**Pixel coordinate grounding data:**

╔══

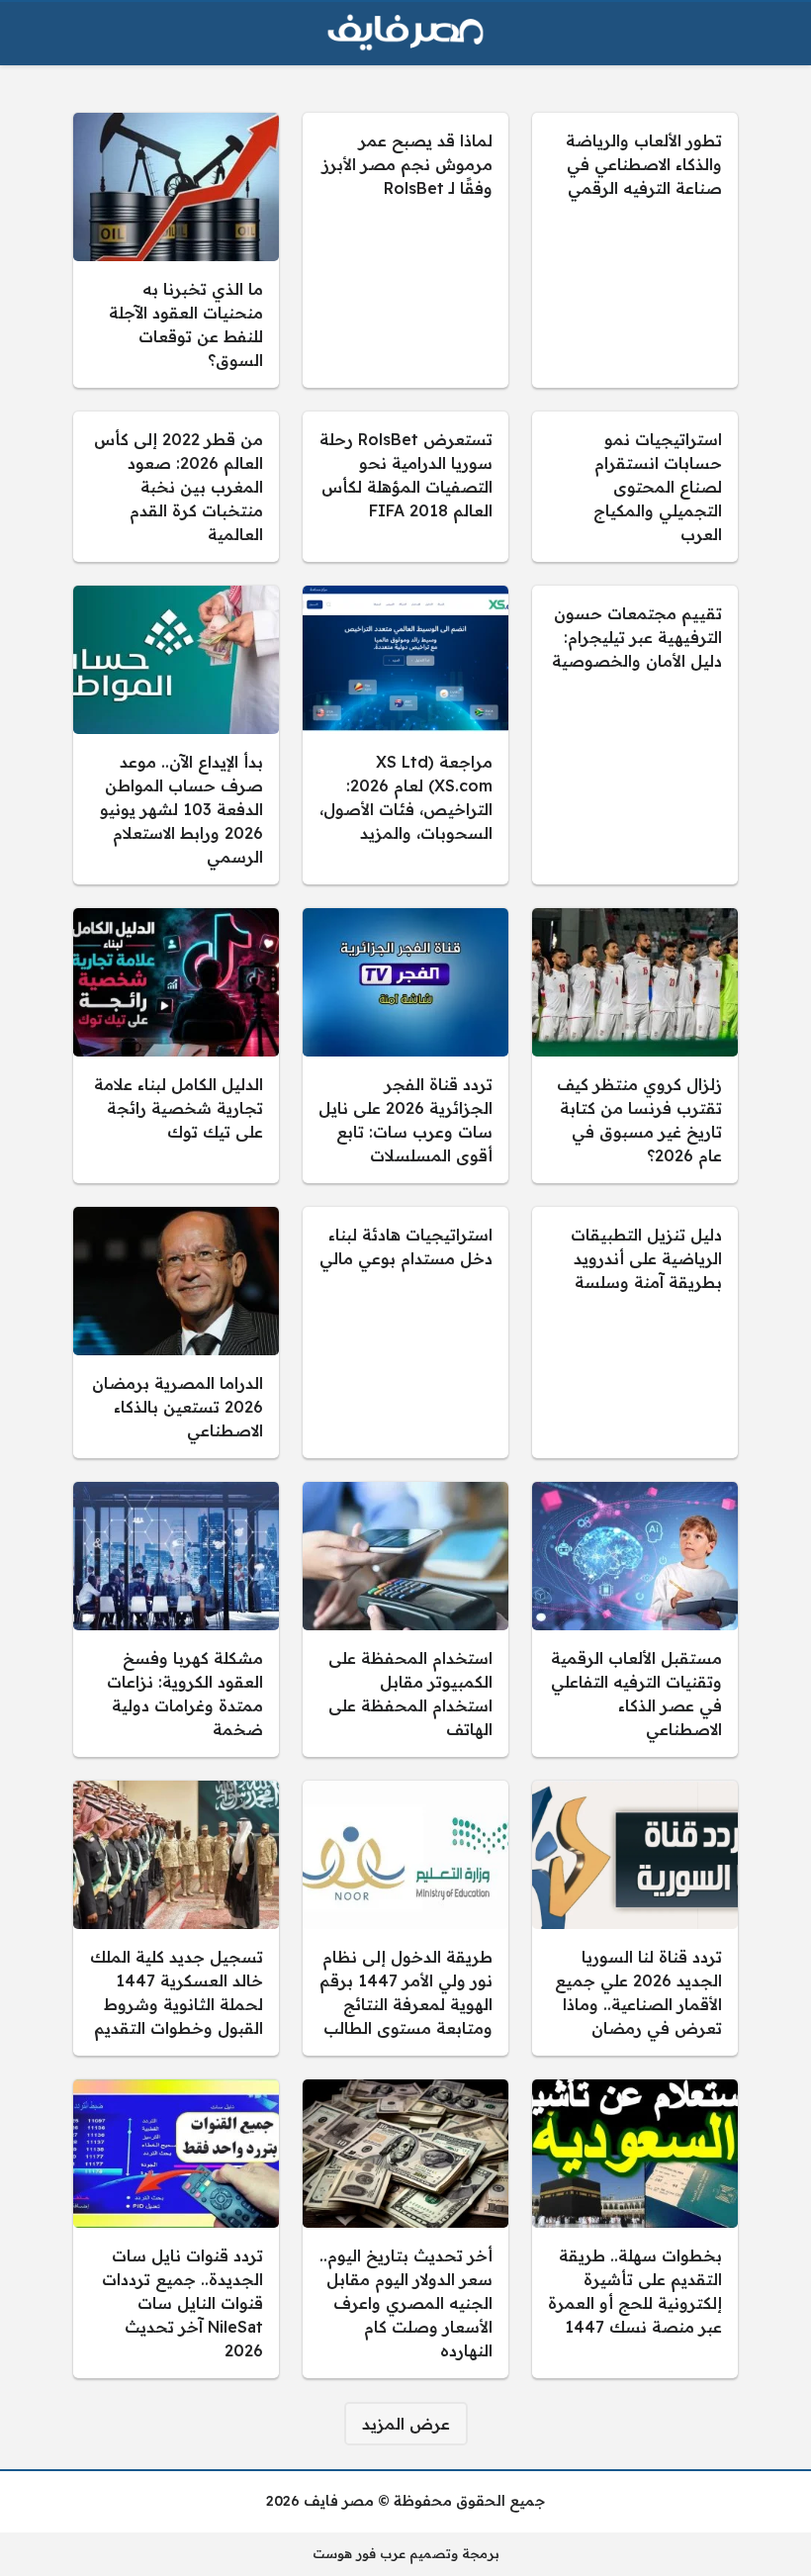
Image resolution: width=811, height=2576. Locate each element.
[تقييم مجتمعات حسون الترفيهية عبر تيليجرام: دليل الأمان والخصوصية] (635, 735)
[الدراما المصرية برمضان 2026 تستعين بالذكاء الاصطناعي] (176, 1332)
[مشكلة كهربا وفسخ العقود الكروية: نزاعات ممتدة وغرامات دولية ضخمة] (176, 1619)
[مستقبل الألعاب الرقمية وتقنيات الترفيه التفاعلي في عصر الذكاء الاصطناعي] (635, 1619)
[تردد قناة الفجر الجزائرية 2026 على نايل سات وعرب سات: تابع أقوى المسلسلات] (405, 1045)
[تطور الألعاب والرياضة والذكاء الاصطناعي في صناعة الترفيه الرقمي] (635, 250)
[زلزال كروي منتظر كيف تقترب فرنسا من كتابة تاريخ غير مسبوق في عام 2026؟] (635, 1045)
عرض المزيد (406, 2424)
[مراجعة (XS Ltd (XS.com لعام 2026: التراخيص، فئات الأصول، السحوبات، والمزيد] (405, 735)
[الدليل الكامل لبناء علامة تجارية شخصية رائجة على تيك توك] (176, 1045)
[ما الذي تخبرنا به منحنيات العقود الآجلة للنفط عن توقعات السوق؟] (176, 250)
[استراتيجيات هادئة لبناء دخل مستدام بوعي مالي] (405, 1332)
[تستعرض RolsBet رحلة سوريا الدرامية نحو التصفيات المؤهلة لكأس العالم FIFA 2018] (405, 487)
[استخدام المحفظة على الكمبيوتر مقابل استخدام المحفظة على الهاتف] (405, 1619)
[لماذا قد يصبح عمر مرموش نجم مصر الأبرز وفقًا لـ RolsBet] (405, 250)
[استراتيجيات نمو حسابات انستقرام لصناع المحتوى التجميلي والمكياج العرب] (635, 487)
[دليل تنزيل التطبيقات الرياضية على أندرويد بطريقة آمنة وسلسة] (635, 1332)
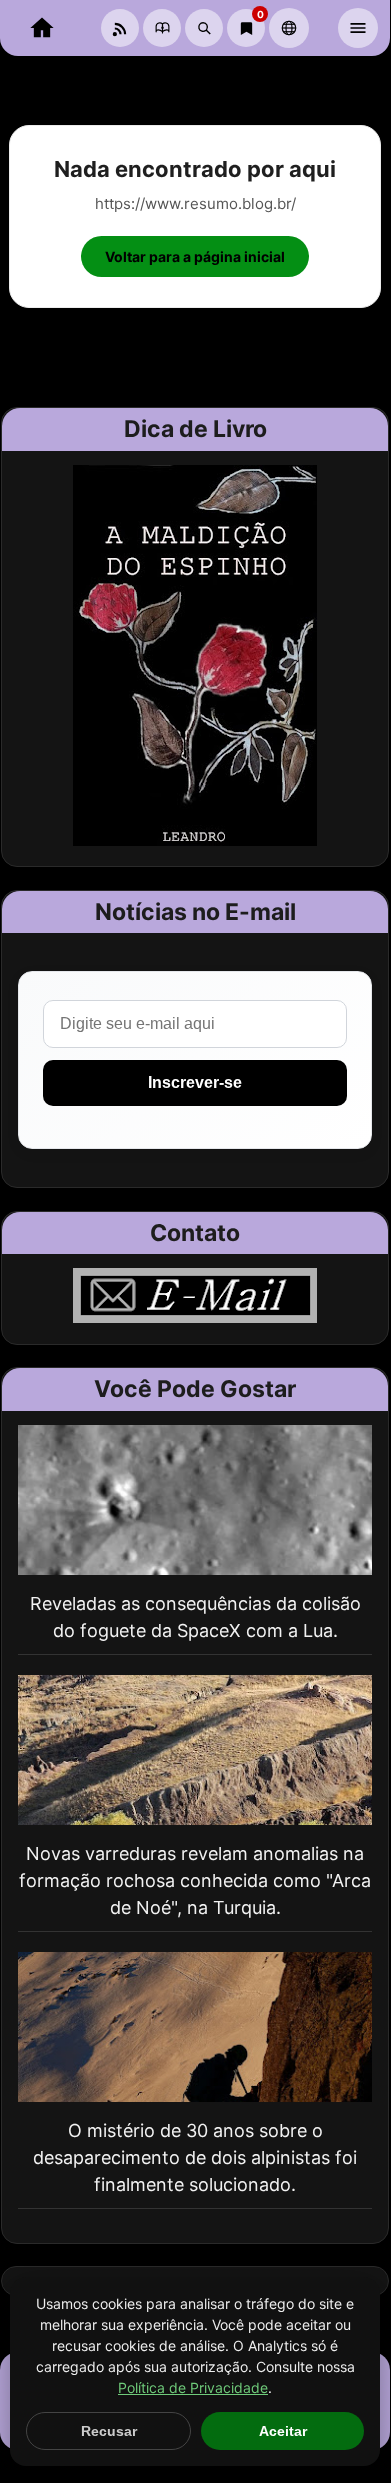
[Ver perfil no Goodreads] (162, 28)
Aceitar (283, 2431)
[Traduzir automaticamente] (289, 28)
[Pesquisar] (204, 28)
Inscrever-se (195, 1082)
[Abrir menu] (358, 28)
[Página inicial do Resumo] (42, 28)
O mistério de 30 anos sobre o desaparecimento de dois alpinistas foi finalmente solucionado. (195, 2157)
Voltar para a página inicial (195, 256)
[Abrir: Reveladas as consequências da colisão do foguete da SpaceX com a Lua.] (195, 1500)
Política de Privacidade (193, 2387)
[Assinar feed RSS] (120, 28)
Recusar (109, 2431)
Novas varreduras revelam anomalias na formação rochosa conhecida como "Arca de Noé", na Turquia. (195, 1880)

╚══

**TASK OBJECTIVE:**
Without the pictures, give back every record precisely as shown.

**SOLUTION FOR THIS TASK:**
Image resolution: width=811, height=2576. Locate each element.
[تقييم مجتمعات حسون الترفيهية عبر تيليجرام: دليل الأمان والخصوصية] (635, 735)
[الدراما المصرية برمضان 2026 تستعين بالذكاء الاصطناعي] (176, 1332)
[مشكلة كهربا وفسخ العقود الكروية: نزاعات ممتدة وغرامات دولية ضخمة] (176, 1619)
[مستقبل الألعاب الرقمية وتقنيات الترفيه التفاعلي في عصر الذكاء الاصطناعي] (635, 1619)
[تردد قناة الفجر الجزائرية 2026 على نايل سات وعرب سات: تابع أقوى المسلسلات] (405, 1045)
[تطور الألعاب والرياضة والذكاء الاصطناعي في صناعة الترفيه الرقمي] (635, 250)
[زلزال كروي منتظر كيف تقترب فرنسا من كتابة تاريخ غير مسبوق في عام 2026؟] (635, 1045)
عرض المزيد (406, 2424)
[مراجعة (XS Ltd (XS.com لعام 2026: التراخيص، فئات الأصول، السحوبات، والمزيد] (405, 735)
[الدليل الكامل لبناء علامة تجارية شخصية رائجة على تيك توك] (176, 1045)
[ما الذي تخبرنا به منحنيات العقود الآجلة للنفط عن توقعات السوق؟] (176, 250)
[استراتيجيات هادئة لبناء دخل مستدام بوعي مالي] (405, 1332)
[تستعرض RolsBet رحلة سوريا الدرامية نحو التصفيات المؤهلة لكأس العالم FIFA 2018] (405, 487)
[استخدام المحفظة على الكمبيوتر مقابل استخدام المحفظة على الهاتف] (405, 1619)
[لماذا قد يصبح عمر مرموش نجم مصر الأبرز وفقًا لـ RolsBet] (405, 250)
[استراتيجيات نمو حسابات انستقرام لصناع المحتوى التجميلي والمكياج العرب] (635, 487)
[دليل تنزيل التطبيقات الرياضية على أندرويد بطريقة آمنة وسلسة] (635, 1332)
[Ver perfil no Goodreads] (162, 28)
Aceitar (283, 2431)
[Traduzir automaticamente] (289, 28)
[Pesquisar] (204, 28)
Inscrever-se (195, 1082)
[Abrir menu] (358, 28)
[Página inicial do Resumo] (42, 28)
O mistério de 30 anos sobre o desaparecimento de dois alpinistas foi finalmente solucionado. (195, 2157)
Voltar para a página inicial (195, 256)
[Abrir: Reveladas as consequências da colisão do foguete da SpaceX com a Lua.] (195, 1500)
Política de Privacidade (193, 2387)
[Assinar feed RSS] (120, 28)
Recusar (109, 2431)
Novas varreduras revelam anomalias na formação rochosa conhecida como "Arca de Noé", na Turquia. (195, 1880)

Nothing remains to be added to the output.